The Spokesperson of the Peoples Democratic Party, PDP, Campaign Council, Segun Sowunmi, has opened up on the viral claim that its presidential candidate Alhaji Atiku Abubakar, paid a lobbyist firm in the US to stop the international community from recognizing President Muhammadu Buhari as the winner of the presidential election in Nigeria.
A research group based in the US, Centre for Responsive Politics, CRP had claimed that Abubakar was lobbying the United States government not to recognise anyone but him as Nigeria’s president-elect.
But appearing on Channels TV on Sunday, Sowunmi admitted that the PDP and its candidate engaged some international institutes to re-position and deepen the party, but denied paying any lobbyist firm.
He added, “I think the answer to that question is yes and no.

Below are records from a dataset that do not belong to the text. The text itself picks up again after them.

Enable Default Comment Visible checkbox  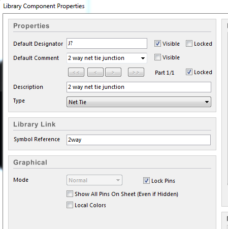[157, 57]
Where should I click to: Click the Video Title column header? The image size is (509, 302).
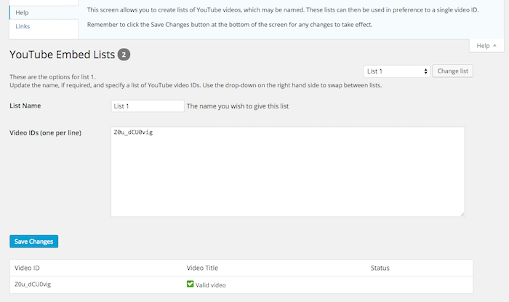(202, 269)
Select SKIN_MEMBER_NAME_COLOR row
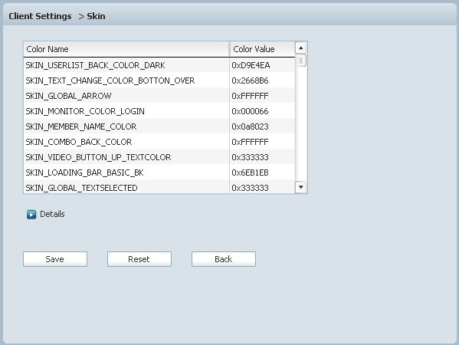Image resolution: width=459 pixels, height=345 pixels. pyautogui.click(x=159, y=127)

Yes and no because the campaign of that magnitude that the PDP ran with a nation that has a lot of diaspora audience. With Nigerians living in all other countries having great interest with what is happening here, some of those supporters obviously engaged some of those people and because it is Atiku, the extra interest in those matters are high.
“What you hear in public space and social media and sometimes real papers is a suggestion as though in essence Atiku Abubabar abandoned his campaign and ran to America and start paying lobbyists. That’s not true.
“The part that first came out was that the Peoples Democratic Party of Nigeria, in its re-positioning efforts, way before it even got the presidential candidacy of Atiku Abubakar, had taken on some support from international agencies to look at how to reposition to party, to deepen it, to make it more gender friendly because you know democracy is not an isolated event you practice as a con-cone under your own enclave.
“Democracy must strive to meet the international best practices and acceptable standard. A lot of conversation takes place.
“Some of the people that will normally support and get you to be more democratic, the same way you get money from the United Nations; the same you get from the World Bank; the same way you get from the BFID and all of those institutes who are interested in the deepening of Nigeria but in a real sense of paying money to any lobbyist, the answer is no.”